- [Direction] Please reproduce the records below word for word, line by line, leaving out the pictures.

- [Supplied data]
_ _ _ _ _

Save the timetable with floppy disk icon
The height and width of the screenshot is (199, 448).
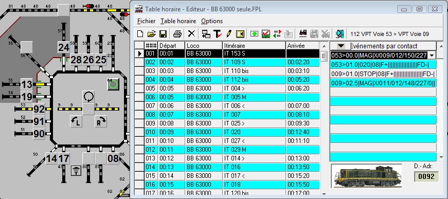point(163,34)
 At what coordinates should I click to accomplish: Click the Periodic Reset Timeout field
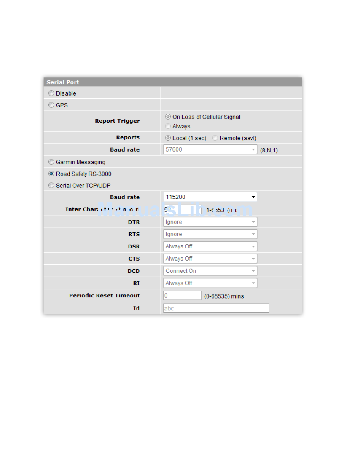(182, 296)
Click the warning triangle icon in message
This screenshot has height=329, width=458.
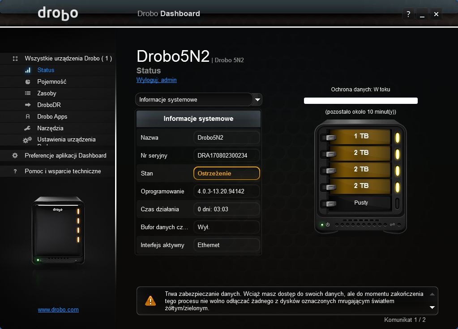click(x=150, y=301)
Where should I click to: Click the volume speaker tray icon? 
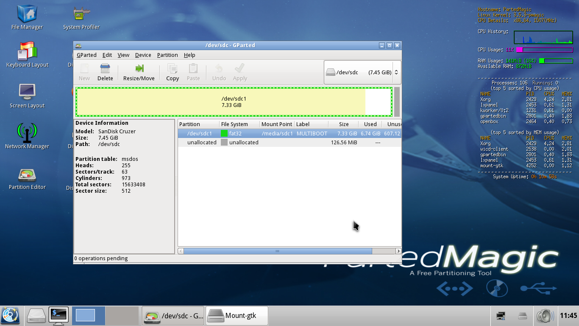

_ _ _ _ _

- [Response to the exercise]
Save the timetable with floppy disk icon
The height and width of the screenshot is (199, 448).
point(163,34)
 At what coordinates should I click to accomplish: Click the Periodic Reset Timeout field
(182, 296)
Click the warning triangle icon in message
This screenshot has height=329, width=458.
click(x=150, y=301)
Where should I click to: Click the volume speaker tray icon? 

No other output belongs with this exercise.